▶ Provided data:
* * * *
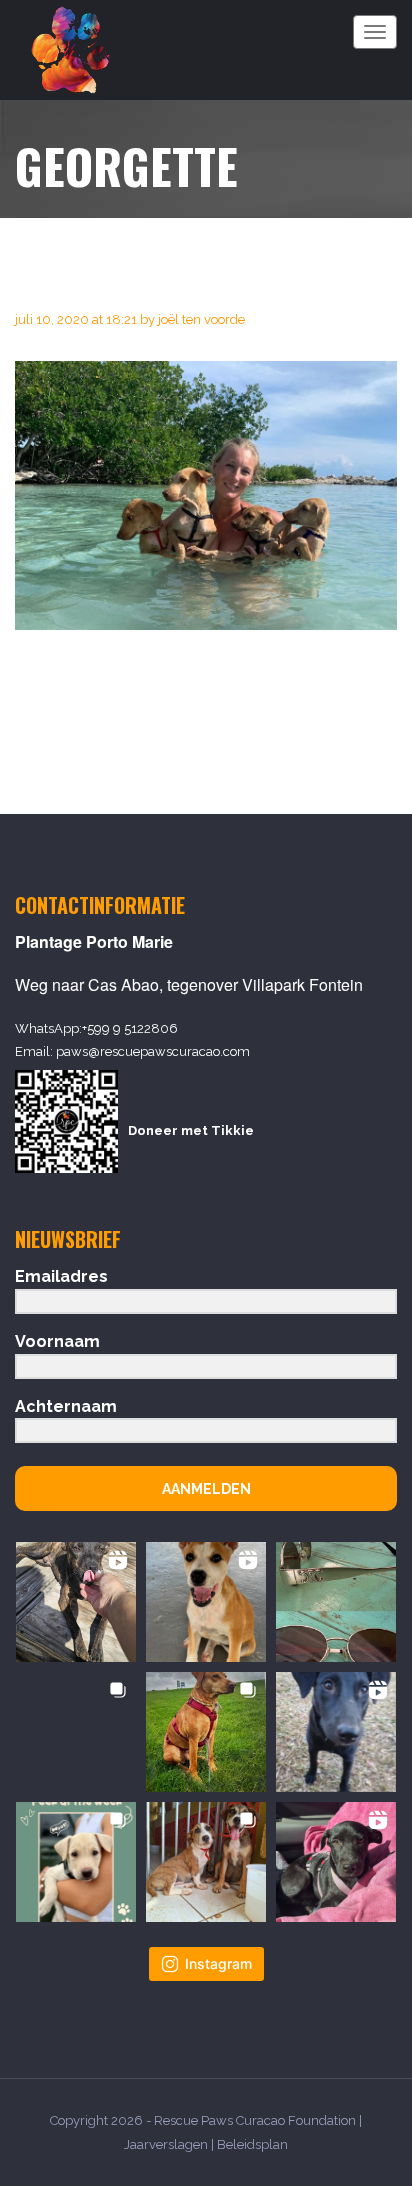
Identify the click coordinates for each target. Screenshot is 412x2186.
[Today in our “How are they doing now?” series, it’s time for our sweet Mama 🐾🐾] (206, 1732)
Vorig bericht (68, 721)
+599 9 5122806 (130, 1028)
* * * *
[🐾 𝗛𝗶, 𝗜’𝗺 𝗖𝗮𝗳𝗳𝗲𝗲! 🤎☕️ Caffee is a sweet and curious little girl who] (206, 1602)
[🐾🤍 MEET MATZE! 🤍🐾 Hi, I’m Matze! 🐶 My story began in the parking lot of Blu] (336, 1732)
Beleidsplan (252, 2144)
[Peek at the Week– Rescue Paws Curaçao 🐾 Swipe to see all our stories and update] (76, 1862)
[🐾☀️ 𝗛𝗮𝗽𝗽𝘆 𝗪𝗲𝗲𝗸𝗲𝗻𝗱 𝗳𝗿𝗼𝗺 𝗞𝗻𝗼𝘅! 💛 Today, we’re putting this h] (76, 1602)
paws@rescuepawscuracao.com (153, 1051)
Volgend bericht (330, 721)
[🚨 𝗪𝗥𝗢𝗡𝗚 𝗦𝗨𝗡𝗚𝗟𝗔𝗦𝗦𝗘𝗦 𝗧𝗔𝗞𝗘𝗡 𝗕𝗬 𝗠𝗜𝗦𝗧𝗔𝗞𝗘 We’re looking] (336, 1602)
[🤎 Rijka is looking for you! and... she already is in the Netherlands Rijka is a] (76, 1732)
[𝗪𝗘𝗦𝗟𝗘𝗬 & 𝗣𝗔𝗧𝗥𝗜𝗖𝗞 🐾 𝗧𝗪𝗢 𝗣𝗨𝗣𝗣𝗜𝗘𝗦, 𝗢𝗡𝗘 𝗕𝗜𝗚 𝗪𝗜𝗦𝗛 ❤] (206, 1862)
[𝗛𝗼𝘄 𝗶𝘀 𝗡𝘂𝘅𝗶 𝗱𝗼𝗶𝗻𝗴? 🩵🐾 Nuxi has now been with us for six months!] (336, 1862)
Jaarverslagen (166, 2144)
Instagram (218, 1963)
* * * *
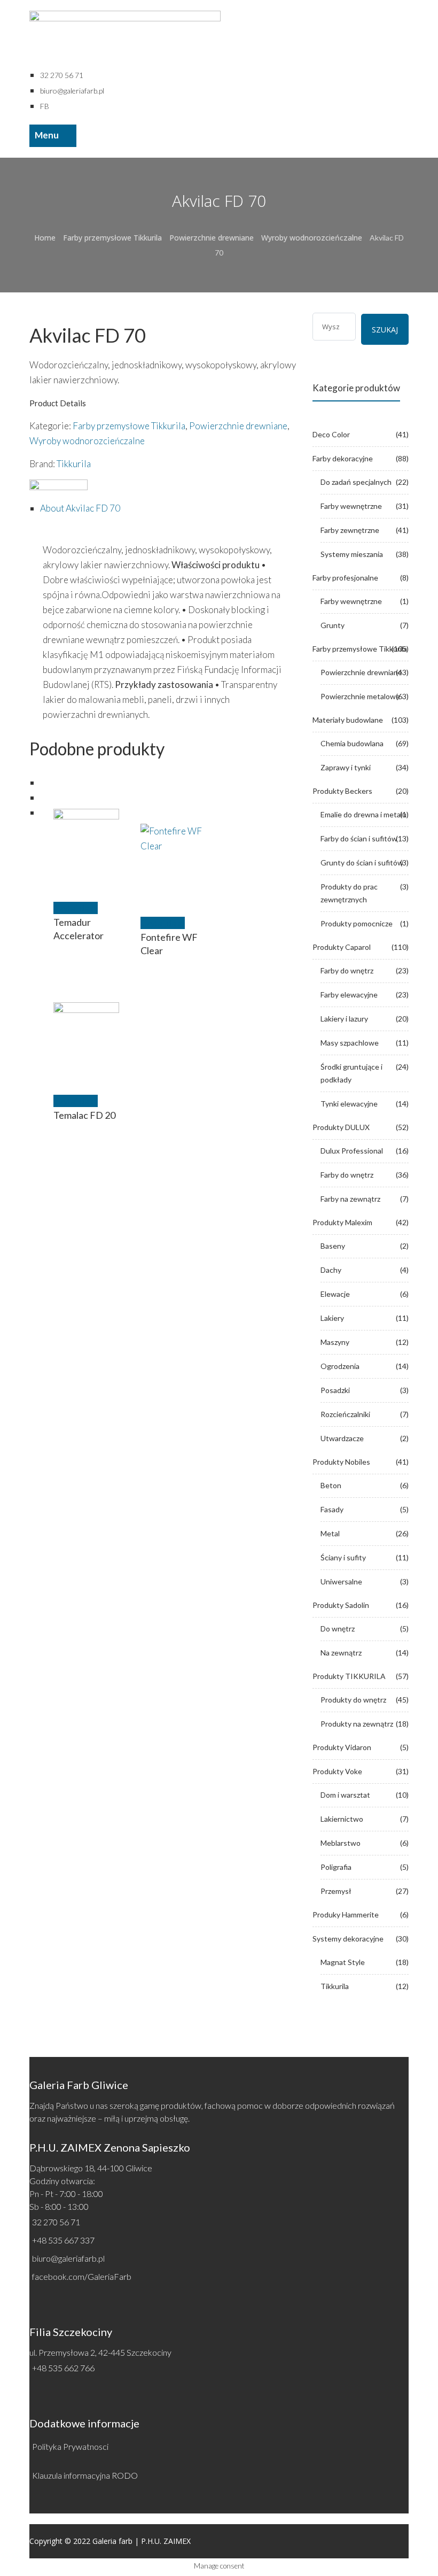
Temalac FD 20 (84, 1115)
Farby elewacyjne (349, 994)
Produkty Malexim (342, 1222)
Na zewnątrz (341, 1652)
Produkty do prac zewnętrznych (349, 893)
* * * *
▶ Problem details: Everything starting at the line containing "Identify the click" and ending at the line containing "5122806 (130, 1028)" in the records above should be repeated exactly, and only that.

▶ Your response:
Identify the click coordinates for each target. Screenshot is 412x2186.
[Today in our “How are they doing now?” series, it’s time for our sweet Mama 🐾🐾] (206, 1732)
Vorig bericht (68, 721)
+599 9 5122806 (130, 1028)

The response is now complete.